海外で日本語を教えています

日本語教師です。ネイティブスピーカーとしてだけでなく、色んな角度から日本語を見ていきたいと思っています。

日本語教育という名のサービス

昨日ネットサーフィンをしていて、たまたま「つながろうねっト」という言語文化教育研究学会の勉強会の動画を見つけた。

www.youtube.com

なるほど。確かに私も日本語教育の商品化を感じる。私の勤務先は民間の日本語学校なので、生徒の確保は死活問題でもある。それに経営者は野心的で、学校の規模の拡大を目指している。私はそのことに特に反対している訳じゃないけれど、規模が大きくなり過ぎて管理が行き届かなくならないかは心配だ(雇われの身、しかも新米の私が心配してもしょうがないのだけれど)。

特に日本語をサービスとして学習者に提供することには異存はないけれど、教育に関しては他のサービス業(美容師とかタクシーの運転手とか)とは異なる性質があると思う。それは、お客様(学習者)に表面だけいい顔をするだけでなく、本当の意味で学習者の利益になることを考える必要があるという点だ。そのためには、多少厳しい態度をとる場面もあることだろう。

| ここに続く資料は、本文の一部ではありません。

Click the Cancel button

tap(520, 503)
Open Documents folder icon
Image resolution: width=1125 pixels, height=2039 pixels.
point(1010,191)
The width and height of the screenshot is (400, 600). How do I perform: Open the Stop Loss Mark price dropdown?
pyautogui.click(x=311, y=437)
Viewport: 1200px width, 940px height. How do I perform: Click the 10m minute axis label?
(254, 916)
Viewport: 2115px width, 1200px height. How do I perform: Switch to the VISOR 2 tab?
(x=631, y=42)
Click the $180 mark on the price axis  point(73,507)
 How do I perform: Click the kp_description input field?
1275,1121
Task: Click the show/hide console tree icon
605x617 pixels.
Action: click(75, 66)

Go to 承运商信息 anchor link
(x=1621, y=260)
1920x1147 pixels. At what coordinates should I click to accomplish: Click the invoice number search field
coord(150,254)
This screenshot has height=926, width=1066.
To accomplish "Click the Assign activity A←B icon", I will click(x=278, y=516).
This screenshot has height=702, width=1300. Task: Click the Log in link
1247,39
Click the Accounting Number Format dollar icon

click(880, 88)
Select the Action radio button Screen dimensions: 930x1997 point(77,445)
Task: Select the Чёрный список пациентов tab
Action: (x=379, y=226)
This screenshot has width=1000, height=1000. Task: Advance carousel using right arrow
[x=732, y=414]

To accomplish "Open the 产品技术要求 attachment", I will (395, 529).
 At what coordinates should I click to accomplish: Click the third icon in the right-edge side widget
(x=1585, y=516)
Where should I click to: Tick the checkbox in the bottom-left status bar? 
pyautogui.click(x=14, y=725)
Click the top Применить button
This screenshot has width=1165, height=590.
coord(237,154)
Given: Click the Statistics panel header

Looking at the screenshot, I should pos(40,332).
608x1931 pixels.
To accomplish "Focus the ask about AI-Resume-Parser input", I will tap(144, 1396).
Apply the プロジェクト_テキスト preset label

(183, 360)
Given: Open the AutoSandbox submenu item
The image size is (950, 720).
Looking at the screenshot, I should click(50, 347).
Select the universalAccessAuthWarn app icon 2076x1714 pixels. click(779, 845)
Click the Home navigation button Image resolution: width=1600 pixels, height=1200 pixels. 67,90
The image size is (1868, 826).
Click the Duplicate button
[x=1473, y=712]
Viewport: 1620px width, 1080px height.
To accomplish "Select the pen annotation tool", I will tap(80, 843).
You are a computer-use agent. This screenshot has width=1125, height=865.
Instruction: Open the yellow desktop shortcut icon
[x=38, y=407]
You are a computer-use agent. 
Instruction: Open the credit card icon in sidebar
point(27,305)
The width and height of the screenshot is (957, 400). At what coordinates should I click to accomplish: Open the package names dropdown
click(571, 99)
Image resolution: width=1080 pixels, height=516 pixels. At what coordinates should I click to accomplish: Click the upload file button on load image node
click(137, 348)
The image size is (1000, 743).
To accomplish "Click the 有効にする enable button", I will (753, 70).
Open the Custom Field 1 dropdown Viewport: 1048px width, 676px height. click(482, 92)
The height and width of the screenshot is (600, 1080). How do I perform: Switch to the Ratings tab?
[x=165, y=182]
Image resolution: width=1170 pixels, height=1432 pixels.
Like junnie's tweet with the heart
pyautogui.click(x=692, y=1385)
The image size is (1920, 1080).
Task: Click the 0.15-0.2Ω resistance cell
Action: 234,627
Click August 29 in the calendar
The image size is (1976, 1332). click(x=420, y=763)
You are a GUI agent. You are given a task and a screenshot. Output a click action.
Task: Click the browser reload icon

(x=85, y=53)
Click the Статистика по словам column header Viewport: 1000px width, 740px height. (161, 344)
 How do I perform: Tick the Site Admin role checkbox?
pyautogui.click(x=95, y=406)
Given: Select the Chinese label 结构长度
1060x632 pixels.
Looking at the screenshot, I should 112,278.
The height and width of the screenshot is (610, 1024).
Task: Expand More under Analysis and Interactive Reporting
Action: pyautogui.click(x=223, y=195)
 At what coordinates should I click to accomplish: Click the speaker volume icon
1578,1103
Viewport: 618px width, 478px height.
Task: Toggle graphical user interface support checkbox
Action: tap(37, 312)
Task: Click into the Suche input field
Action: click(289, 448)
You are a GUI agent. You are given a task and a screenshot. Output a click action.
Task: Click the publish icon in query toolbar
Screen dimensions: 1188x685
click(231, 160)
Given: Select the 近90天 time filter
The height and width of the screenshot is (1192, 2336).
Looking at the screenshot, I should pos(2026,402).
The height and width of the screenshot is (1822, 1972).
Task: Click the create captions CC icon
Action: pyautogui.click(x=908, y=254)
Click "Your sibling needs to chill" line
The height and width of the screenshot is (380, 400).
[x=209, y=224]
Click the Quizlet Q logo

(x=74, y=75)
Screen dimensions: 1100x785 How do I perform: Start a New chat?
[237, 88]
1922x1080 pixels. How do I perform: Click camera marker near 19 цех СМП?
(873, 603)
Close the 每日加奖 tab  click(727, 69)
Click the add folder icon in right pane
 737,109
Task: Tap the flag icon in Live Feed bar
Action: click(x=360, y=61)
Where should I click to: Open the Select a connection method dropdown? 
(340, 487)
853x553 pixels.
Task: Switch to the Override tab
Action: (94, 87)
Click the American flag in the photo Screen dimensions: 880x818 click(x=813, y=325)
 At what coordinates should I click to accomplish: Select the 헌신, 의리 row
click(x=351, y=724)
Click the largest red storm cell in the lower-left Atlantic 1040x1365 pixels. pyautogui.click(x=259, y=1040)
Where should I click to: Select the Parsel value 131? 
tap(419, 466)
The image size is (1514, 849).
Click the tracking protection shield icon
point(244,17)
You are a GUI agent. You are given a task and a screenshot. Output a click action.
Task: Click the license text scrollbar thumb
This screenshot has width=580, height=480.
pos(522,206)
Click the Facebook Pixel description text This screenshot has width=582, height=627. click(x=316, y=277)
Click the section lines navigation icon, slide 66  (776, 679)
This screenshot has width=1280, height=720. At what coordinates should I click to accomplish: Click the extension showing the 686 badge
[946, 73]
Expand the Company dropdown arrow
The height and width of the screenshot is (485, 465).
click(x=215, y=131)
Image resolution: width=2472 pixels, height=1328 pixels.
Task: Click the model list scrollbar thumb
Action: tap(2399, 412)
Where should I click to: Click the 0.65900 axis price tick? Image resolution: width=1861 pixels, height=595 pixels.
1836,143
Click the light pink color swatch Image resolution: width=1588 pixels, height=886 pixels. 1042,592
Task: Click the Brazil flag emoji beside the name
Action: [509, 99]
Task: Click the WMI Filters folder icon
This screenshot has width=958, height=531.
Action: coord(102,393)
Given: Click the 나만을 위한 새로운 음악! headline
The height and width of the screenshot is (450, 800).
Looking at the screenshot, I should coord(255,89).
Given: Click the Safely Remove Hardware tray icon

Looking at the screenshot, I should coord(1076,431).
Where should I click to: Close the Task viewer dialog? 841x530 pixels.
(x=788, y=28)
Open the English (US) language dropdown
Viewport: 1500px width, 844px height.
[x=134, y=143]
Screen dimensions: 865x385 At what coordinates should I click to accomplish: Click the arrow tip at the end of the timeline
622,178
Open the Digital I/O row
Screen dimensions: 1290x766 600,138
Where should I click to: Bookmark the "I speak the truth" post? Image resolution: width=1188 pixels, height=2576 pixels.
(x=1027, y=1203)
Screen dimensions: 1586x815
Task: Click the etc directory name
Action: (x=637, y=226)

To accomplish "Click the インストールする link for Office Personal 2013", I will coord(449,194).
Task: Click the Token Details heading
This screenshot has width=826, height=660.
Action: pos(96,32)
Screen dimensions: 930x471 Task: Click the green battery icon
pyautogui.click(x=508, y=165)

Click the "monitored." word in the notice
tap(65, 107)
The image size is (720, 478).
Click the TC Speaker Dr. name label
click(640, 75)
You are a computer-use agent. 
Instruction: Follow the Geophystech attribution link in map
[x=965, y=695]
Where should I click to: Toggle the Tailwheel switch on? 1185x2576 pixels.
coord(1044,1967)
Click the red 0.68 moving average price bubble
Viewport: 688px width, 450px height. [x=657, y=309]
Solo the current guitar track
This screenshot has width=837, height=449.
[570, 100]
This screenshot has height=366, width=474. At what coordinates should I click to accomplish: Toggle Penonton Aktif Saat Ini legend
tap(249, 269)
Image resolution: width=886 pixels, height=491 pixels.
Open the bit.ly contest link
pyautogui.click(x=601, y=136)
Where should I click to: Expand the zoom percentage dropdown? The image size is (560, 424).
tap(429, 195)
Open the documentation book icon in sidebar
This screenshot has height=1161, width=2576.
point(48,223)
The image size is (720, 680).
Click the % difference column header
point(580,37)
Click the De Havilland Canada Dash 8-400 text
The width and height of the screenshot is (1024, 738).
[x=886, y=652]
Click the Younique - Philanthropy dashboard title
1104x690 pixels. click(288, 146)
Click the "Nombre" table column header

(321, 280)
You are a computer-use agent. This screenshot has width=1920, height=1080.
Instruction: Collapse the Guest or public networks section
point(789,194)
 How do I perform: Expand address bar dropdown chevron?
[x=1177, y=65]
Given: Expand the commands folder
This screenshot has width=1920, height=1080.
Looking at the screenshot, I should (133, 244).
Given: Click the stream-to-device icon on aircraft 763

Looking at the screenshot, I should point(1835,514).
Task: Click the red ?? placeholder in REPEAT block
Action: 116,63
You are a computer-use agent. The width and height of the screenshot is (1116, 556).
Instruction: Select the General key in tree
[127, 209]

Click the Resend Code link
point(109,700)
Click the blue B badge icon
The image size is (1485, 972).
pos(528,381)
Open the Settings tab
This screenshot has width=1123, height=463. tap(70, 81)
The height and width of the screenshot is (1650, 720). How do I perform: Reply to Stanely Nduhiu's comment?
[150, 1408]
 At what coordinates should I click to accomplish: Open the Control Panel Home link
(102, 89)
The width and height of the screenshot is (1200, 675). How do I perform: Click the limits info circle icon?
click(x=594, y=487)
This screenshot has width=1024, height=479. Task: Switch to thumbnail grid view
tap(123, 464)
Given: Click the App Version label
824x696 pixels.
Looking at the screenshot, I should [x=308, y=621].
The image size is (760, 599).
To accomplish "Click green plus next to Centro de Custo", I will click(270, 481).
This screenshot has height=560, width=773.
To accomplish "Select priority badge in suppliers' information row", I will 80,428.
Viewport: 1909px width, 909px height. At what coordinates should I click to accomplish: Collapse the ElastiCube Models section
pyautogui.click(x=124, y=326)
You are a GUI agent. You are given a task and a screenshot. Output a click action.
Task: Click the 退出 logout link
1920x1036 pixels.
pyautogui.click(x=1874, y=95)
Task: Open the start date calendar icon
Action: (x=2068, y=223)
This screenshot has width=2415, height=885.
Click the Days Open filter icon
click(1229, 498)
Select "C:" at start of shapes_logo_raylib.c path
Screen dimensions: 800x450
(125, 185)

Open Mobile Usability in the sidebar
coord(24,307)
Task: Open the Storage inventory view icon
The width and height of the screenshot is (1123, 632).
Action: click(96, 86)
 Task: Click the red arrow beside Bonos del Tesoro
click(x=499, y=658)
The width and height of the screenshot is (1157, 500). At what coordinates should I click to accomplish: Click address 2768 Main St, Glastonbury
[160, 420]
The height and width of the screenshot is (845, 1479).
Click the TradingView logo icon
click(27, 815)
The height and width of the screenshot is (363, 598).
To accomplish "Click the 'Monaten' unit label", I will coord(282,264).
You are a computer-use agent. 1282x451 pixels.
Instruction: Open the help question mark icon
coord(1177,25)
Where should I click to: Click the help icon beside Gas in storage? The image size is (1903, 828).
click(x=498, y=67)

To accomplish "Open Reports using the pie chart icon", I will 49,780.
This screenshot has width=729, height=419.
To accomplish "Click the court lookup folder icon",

ただ単に「快」だけを提供し、その場だけで終わるのではなく、その人の人間的な成長に寄与することができたら、本当の意味で日本語教育のサービスが完成するのではないかと思う。まあ、日本語に限らず、あらゆる教育サービスはそうあるべきなのだろうけれど。

私も一人ひとりの学習者と真剣に向き合い、良い方向へ導くことができるように頑張っていきたい。